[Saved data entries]

□ □ □

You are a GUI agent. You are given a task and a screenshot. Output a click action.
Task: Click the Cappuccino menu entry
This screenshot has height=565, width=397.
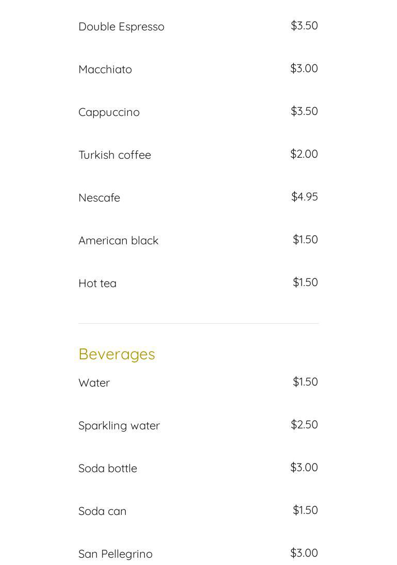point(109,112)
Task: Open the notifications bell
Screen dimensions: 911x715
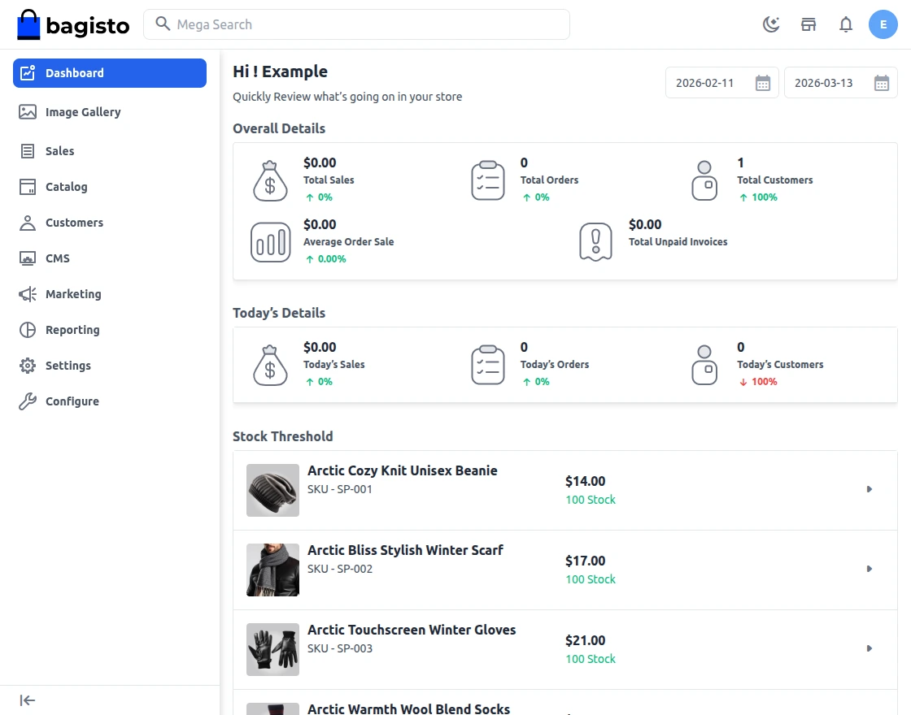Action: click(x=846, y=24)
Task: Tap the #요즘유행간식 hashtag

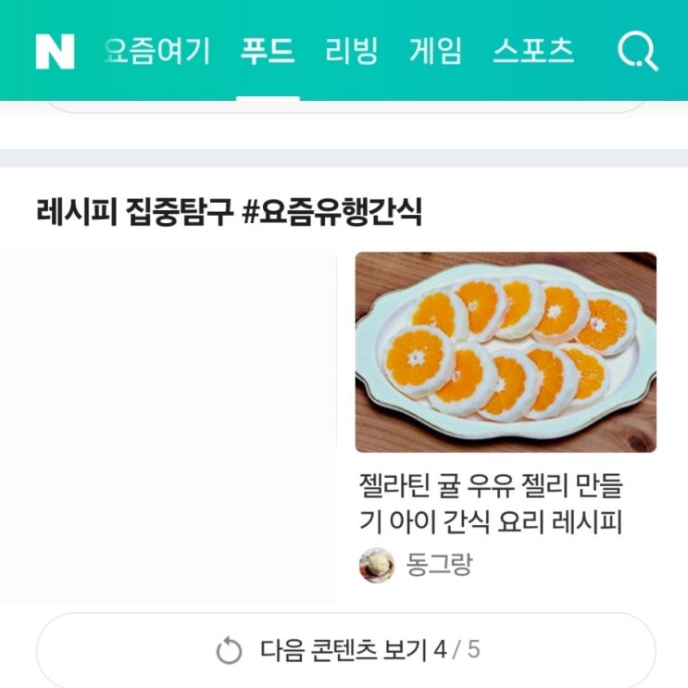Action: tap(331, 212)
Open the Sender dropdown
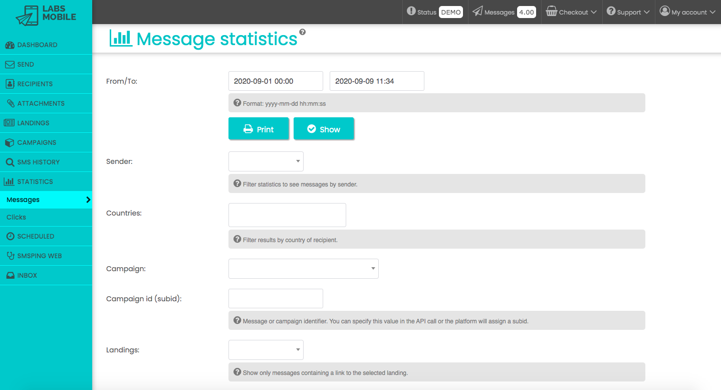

□ □ □

WHAT NEEDS TO BE DONE: Reproduce the records above exactly, excluding every picture.

EXPECTED ANSWER:
You are a GUI agent. You are given a task and a screenshot. Output a click action.
Task: Click the Cappuccino menu entry
This screenshot has height=565, width=397.
point(109,112)
Task: Open the notifications bell
Screen dimensions: 911x715
Action: click(x=846, y=24)
Task: Tap the #요즘유행간식 hashtag

Action: tap(331, 212)
Open the Sender dropdown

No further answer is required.